Big update for DE2-115 and DE0-Nano users w/add-on boards

Sapieha · 2013-10-01 10:06

Hi Chip.

2 good pages on SPI

http://www.byteparadigm.com/applications/introduction-to-i2c-and-spi-protocols/

http://www.best-microcontroller-projects.com/spi-interface.html

cgracey wrote: »

Well, I'm always needing UARTs. The SPI stuff can always be bit-banged without precise timing concerns, unlike asynchronous serial. So, async demands a hardware solution. The concept of 1-wire async serial, where you have a rest state, a notifying start state, data bits, and a return to a rest state, is something pure and simple - universally useful and irreducible. All both parties need to know is rate and number of bits.

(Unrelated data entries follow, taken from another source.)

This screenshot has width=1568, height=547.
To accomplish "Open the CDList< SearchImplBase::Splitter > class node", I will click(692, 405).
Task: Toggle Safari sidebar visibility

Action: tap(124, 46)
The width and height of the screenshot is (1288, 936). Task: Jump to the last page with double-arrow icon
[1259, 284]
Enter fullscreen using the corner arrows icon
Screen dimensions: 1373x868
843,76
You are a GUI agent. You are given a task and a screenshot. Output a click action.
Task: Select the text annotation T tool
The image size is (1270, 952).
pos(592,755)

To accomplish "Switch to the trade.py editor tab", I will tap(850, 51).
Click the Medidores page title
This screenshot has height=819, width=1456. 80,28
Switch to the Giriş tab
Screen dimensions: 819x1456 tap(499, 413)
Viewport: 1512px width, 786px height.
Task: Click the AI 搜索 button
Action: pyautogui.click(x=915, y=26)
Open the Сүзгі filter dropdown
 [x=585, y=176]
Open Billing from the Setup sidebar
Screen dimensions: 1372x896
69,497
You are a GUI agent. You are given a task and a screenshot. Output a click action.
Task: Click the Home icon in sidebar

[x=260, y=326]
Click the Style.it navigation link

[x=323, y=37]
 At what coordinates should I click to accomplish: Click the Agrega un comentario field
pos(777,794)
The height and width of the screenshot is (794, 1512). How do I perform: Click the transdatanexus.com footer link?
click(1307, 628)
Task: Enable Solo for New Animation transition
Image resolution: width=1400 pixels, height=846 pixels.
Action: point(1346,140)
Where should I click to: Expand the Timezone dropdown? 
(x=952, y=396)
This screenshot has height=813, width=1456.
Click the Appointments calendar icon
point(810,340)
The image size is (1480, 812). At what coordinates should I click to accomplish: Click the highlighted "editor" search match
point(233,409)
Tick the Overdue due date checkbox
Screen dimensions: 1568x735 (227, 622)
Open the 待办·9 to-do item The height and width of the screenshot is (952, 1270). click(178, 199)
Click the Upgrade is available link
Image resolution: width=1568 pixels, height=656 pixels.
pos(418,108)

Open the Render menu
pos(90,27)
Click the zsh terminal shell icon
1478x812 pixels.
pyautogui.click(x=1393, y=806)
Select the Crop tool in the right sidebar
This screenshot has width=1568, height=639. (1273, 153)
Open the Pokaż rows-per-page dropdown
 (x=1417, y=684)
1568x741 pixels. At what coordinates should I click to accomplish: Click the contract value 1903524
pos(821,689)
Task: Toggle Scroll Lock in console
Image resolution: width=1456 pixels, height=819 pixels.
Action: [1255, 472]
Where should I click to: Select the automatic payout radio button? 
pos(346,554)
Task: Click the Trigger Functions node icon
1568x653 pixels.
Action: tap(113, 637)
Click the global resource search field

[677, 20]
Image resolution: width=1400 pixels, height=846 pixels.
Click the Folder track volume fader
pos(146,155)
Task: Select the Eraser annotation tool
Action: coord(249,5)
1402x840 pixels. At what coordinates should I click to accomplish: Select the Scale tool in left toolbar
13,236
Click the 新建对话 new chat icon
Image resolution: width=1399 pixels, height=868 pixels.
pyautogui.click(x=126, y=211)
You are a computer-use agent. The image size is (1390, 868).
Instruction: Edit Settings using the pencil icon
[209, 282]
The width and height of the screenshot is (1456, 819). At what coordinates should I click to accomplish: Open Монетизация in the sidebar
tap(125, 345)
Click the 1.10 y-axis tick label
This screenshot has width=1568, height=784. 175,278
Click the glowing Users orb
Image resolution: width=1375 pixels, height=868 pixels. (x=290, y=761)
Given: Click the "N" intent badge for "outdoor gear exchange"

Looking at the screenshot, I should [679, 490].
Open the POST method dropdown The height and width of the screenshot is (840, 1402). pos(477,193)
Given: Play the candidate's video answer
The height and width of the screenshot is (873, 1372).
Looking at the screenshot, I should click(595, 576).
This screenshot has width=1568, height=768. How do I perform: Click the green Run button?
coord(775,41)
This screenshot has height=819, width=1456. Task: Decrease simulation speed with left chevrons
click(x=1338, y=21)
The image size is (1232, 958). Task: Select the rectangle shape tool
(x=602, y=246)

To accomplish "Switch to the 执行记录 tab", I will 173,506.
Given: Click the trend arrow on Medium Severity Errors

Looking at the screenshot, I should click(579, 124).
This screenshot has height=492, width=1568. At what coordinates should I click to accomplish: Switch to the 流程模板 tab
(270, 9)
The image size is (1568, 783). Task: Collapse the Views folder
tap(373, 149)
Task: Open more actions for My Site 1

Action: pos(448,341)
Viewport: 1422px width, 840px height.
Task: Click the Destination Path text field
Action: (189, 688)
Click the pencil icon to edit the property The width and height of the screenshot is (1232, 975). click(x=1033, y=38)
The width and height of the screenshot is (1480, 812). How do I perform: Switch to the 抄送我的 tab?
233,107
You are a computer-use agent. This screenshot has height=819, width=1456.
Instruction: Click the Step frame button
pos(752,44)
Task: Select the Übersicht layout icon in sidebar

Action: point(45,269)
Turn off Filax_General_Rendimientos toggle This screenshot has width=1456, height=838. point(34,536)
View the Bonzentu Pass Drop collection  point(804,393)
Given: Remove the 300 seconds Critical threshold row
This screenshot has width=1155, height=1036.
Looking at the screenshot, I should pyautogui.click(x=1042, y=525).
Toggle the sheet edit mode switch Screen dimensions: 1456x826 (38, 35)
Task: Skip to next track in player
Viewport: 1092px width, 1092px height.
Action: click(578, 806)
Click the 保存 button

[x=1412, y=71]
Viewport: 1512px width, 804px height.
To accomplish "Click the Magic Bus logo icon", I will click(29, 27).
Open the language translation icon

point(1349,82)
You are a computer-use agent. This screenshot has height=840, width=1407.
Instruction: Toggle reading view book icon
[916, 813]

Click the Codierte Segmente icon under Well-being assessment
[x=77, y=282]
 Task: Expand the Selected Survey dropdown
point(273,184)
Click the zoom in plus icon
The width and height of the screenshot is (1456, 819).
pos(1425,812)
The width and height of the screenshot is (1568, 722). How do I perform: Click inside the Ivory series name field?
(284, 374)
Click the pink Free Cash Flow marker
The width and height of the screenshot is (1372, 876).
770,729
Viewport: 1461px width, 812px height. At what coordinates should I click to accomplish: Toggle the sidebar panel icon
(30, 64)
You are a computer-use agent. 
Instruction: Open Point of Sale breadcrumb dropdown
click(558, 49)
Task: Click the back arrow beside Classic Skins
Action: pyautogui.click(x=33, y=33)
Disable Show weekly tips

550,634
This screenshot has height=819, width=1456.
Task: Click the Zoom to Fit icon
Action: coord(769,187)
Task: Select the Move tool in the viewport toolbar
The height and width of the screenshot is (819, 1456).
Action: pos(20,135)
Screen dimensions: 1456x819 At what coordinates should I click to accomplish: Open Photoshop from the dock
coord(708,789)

I'm not opposed to expanding the serial circuits to do a lot more, but I'm not sure what, specifically, they ought to be doing. I know SPI is desired, but can someone lay out a case for it, and describe, essentially, what is wanted? I just need to get the gumption and then it will happen.

cgracey · 2013-10-01 10:07

Bill Henning wrote: »

I just got to the stack ram section in the new zip, and (for Prop 3) the following two additions would be great:

RDSTACK cog_dst, stack_src/#stack_addr

WRSTACK cog_src, stack_dst/#stack_addr

Currently it takes two instructions to use a stack location as a temp var (unless you push/pull) this would add fast random access spare registers, so even if these had to take two cycles, it would save valuable cog ram

You know, because we have nine bits in S immediate and only 8 needed for random access, the top bit could trigger SPA/SPB w/offset and pre-/post- add/sub, just like RDXXXX/WRXXXX instructions. I'd need to rob an INST D,S instruction code. Maybe ENC could become a D-only instruction and in it's place I could put a RDSTACK/WRSTACK instructions which key rd/wr from the WR bit, just like the hub-memory instructions do. This new instruction would supplant PUSHA/PUSHAR/PUSHB/PUSHBR/POPA/POPAR/POPB/POPBR and provide way more flexibility. SPA and SPB would continue to exist (just like PTRA and PTRB), but become a lot more flexible. Great ideas, Bill!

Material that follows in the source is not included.